Pude ver la sonrisa satisfecha de Granger mientras me miraba, en cuanto me incluí con ellos, cuando dije nosotros, ya teníamos plan y estábamos muy cerca de sacar a madre de esa asquerosa cárcel.
-Malfoy tiene razón, algunos debemos actuar de cebo y retener el máximo tiempo posible a esos cabrones.
-Bien Potter, mientras yo me internaré e iré en busca de madre.
-No irás solo, no pienso dejar a mi sobrino sólo.
-Yo tampoco te dejaré solo, mi apellido es Tonks, pero somos familia.
-Hay algo que puedes usar Draco, perteneció a mi padre, es mi capa de invisibilidad os dará más ventaja.
-¿Y jugárnosla a que Voldemort la coja?
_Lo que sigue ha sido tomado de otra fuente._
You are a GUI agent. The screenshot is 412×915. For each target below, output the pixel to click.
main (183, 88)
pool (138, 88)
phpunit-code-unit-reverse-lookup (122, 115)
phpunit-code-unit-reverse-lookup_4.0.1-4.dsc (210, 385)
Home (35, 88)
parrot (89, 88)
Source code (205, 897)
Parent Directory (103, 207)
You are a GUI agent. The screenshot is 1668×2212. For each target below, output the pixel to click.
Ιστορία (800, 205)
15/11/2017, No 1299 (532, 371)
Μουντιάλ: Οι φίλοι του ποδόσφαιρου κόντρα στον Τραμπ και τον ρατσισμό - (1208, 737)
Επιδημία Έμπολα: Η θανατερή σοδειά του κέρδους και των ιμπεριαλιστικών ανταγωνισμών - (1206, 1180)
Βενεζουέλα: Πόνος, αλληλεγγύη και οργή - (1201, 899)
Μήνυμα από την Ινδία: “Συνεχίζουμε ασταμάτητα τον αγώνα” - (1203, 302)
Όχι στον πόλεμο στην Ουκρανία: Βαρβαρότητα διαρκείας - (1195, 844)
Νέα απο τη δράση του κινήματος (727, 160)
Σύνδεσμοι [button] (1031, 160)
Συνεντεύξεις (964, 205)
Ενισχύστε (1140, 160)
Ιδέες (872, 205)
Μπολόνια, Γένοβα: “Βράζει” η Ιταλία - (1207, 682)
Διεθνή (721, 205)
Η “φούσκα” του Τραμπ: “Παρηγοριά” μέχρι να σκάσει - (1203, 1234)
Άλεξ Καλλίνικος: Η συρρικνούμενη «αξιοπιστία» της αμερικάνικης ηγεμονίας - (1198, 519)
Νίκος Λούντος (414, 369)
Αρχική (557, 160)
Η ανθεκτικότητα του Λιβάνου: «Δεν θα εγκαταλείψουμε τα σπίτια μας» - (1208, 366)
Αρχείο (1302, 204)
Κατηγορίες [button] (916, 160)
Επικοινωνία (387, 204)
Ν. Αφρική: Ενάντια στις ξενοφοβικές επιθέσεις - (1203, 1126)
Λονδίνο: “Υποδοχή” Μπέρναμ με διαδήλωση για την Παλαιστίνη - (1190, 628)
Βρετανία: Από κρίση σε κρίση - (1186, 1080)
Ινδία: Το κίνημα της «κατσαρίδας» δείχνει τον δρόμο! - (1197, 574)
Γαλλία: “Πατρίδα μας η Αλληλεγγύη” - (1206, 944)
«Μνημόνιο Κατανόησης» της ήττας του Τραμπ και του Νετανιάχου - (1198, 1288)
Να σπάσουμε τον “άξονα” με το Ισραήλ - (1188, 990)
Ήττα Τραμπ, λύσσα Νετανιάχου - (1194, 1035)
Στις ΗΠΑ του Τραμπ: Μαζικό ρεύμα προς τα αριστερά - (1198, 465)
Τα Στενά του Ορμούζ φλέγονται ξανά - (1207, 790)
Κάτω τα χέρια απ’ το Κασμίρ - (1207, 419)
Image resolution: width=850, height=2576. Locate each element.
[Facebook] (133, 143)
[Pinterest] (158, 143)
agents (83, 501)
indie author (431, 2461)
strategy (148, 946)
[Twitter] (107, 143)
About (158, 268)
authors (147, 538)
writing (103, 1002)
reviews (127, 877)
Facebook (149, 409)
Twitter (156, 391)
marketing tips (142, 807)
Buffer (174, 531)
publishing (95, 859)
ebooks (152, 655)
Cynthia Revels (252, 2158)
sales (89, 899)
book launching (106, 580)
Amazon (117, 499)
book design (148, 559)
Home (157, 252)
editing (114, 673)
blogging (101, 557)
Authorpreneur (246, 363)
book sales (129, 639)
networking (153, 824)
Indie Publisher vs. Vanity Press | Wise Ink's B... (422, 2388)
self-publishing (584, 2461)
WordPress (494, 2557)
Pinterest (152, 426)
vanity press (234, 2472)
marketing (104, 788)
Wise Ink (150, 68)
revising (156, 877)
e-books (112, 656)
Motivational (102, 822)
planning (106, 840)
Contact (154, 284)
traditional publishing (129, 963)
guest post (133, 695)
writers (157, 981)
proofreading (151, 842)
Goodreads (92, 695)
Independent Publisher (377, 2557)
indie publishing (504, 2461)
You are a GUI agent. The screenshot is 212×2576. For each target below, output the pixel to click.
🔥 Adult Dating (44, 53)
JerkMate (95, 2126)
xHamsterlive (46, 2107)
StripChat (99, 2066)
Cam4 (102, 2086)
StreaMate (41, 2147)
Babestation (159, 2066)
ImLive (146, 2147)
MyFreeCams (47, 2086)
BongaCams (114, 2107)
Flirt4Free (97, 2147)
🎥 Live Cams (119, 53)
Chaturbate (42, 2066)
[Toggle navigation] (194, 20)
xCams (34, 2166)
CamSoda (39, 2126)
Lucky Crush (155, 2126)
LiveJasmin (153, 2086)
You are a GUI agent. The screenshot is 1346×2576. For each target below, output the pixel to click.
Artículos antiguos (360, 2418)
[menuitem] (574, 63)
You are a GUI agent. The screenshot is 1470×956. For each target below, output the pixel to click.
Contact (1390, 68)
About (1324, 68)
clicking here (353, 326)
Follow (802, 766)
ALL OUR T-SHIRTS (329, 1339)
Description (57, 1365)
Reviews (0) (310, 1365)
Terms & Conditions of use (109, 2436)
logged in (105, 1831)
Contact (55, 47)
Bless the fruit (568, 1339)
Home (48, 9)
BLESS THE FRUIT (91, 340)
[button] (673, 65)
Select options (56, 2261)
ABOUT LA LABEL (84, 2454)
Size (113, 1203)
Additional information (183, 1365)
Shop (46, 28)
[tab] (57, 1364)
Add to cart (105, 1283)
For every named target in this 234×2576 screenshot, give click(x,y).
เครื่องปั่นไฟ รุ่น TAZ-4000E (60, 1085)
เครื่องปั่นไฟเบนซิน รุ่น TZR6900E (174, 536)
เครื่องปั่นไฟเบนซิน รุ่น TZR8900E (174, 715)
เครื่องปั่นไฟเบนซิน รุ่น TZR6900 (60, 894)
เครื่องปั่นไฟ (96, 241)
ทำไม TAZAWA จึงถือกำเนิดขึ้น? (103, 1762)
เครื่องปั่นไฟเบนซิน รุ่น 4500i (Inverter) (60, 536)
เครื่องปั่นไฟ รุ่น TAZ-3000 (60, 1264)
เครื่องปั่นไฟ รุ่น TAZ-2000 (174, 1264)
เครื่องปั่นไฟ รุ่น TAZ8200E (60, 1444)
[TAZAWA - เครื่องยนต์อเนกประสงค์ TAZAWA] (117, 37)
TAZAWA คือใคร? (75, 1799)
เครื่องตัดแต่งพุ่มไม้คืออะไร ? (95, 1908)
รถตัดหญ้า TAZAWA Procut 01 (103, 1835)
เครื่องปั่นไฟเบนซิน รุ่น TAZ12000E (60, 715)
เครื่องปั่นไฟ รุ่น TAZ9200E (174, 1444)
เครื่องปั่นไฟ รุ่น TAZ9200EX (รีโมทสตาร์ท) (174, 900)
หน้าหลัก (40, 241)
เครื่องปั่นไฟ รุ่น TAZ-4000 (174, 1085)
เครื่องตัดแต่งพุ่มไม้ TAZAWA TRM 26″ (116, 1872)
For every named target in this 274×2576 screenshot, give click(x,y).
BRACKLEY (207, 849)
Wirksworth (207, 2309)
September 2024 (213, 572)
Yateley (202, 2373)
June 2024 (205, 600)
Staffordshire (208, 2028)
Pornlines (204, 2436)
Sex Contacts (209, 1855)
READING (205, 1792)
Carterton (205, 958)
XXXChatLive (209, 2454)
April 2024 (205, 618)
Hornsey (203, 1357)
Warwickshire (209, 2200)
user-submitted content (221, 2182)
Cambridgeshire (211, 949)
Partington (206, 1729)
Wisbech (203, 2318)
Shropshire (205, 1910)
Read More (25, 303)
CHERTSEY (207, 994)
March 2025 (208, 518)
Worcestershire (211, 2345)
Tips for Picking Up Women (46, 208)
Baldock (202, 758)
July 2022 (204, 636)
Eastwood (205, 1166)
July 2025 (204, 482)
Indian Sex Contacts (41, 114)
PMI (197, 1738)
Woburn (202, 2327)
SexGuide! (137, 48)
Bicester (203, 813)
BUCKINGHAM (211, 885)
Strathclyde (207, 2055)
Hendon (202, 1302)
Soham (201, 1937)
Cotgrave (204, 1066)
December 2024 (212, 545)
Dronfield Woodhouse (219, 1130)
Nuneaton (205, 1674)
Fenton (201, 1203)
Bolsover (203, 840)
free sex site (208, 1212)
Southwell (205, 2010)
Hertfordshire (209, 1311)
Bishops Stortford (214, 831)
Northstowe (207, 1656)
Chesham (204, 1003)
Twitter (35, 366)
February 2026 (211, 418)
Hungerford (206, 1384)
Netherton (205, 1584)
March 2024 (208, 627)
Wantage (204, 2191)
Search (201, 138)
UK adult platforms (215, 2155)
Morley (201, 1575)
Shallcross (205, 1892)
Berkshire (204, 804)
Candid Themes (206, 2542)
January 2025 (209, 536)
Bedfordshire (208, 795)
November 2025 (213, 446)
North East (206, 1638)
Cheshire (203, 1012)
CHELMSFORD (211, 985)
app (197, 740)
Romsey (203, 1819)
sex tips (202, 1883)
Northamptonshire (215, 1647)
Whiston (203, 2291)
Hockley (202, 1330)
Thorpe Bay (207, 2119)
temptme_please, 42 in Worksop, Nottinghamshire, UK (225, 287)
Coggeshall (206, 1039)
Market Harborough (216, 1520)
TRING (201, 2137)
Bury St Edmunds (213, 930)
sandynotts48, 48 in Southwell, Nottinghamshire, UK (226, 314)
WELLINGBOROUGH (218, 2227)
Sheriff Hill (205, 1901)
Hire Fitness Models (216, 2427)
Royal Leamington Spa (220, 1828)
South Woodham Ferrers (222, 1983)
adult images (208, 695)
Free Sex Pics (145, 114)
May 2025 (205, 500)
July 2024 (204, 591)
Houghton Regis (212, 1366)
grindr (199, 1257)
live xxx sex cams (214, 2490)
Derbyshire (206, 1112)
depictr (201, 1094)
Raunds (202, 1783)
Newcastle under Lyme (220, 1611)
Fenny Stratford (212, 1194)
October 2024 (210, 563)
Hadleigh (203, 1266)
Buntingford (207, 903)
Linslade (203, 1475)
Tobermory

No, prefiero enfrentarme de frente, Orión estará en retaguardia esperando cualquier aviso. Lo que si debéis es llevar esto junto a vosotros, se trata de un traslador, deberéis reuniros por grupos de cinco y nunca separaros, a mi señal todos os iréis.
No podía negar que estaba nervioso, más bien estaba muerto de miedo, por mi madre, por fallarle, pero ambos lo merecíamos, un nuevo inicio, una nueva vida, y fue ahí cuando noté la presencia de Granger y me giré hacia ella.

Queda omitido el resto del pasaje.